TASK TO COMPLETE:
Reproduce verbatim the lines of the records below, from the line containing "This screenshot has width=547, height=351." through the end of the records, and print nothing else.

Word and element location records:
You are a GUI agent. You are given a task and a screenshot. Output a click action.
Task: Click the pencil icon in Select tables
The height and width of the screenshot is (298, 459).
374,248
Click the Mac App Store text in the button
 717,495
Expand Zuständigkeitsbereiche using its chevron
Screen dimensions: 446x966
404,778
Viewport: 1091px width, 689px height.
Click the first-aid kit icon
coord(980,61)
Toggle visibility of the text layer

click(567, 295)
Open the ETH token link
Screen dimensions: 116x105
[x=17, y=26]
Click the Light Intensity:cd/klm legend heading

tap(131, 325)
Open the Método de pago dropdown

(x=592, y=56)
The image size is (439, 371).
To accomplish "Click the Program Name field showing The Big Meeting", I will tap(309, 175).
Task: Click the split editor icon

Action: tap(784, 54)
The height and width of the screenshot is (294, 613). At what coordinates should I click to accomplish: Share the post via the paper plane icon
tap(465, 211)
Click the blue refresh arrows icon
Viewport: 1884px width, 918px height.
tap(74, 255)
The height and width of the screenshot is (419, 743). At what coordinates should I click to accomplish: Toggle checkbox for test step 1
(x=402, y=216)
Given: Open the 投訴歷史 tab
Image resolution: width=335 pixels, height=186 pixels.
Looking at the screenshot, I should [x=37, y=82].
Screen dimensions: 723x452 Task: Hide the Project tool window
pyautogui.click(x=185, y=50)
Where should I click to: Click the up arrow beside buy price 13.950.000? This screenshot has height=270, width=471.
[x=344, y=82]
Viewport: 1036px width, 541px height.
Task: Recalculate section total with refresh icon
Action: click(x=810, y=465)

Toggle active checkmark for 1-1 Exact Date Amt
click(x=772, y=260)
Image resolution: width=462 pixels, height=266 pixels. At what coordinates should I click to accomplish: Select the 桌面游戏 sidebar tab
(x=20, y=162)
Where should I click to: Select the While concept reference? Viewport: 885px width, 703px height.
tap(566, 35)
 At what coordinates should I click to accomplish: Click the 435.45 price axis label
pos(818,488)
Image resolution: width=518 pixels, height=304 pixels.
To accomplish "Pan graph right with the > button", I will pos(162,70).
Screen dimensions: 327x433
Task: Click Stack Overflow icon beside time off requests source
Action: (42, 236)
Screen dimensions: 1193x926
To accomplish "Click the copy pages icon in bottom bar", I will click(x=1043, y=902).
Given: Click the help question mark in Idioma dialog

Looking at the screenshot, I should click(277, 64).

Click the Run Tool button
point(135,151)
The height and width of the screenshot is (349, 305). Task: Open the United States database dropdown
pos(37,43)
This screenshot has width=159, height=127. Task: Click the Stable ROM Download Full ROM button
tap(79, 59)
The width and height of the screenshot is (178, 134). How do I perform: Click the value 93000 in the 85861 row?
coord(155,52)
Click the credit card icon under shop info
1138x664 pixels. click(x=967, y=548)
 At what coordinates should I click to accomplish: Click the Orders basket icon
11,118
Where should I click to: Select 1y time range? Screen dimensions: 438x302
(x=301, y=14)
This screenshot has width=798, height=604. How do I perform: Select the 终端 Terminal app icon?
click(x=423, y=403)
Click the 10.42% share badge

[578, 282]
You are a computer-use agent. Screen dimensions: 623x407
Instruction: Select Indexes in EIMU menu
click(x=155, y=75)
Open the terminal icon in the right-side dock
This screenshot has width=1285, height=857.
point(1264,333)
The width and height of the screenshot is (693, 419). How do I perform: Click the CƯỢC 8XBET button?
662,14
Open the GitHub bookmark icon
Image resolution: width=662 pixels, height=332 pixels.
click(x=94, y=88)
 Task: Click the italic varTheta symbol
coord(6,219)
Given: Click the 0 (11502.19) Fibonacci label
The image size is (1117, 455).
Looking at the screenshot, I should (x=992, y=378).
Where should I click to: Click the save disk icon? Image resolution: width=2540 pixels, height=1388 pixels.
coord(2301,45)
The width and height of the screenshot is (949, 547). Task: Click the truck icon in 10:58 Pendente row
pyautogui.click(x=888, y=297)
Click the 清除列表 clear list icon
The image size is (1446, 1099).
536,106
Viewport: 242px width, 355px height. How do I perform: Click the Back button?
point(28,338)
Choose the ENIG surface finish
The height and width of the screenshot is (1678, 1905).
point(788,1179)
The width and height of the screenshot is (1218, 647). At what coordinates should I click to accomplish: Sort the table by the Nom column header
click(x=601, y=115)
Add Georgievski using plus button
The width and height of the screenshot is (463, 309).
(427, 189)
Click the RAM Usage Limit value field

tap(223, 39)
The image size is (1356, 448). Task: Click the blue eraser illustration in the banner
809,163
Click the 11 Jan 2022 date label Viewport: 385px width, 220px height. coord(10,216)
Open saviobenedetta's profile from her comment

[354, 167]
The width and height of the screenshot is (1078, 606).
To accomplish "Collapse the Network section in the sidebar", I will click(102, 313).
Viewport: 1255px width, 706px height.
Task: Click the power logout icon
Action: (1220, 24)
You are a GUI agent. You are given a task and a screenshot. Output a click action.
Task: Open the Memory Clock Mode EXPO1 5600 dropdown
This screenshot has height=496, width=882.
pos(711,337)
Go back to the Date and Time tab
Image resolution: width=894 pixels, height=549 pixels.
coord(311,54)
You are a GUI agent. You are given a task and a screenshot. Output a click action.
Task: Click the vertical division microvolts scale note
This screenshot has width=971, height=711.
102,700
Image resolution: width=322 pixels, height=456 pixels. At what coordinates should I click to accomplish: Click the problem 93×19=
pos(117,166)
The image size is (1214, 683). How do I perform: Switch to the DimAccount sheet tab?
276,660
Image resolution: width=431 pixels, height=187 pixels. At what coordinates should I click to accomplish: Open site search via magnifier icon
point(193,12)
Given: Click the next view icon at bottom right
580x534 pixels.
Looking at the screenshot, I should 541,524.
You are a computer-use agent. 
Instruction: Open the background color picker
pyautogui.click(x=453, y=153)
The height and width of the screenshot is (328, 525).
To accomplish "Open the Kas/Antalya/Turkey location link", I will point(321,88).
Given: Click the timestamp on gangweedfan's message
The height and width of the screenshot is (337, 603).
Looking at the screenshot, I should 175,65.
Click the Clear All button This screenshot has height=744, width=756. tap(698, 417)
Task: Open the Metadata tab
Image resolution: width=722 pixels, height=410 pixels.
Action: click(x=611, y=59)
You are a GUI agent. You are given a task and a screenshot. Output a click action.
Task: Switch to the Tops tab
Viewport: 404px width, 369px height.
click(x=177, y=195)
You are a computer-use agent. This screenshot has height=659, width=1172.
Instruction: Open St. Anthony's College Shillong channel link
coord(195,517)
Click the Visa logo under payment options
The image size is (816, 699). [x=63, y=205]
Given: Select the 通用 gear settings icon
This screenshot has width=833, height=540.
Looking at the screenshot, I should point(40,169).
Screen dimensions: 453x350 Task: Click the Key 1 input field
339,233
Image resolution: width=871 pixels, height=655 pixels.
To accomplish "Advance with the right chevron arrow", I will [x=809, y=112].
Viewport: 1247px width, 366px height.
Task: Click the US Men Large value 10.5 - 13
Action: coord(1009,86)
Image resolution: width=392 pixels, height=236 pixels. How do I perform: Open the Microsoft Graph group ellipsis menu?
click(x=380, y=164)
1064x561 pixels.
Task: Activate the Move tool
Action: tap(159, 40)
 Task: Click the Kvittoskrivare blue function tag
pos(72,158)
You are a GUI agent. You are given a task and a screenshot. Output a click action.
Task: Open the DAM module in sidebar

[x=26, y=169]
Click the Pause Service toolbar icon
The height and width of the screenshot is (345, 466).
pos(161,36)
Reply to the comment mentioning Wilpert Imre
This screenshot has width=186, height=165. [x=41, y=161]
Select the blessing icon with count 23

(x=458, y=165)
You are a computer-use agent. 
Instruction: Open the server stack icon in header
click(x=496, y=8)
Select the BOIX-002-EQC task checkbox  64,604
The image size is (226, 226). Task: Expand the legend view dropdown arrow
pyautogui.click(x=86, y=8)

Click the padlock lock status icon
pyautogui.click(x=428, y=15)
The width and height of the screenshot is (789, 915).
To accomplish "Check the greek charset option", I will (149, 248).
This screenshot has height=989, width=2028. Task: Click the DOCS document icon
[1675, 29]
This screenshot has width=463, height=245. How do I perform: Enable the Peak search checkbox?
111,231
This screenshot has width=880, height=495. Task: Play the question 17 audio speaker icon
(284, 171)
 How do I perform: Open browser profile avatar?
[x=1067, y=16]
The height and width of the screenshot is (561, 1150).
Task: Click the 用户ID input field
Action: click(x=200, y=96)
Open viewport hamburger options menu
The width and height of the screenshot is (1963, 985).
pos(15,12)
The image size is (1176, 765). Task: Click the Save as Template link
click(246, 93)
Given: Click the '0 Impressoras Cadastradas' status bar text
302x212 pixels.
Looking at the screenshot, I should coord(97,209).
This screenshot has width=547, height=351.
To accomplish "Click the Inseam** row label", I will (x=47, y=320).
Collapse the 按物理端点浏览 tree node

FINAL RESULT:
This screenshot has width=547, height=351.
To accomplish "Click the Inseam** row label", I will (x=47, y=320).
Collapse the 按物理端点浏览 tree node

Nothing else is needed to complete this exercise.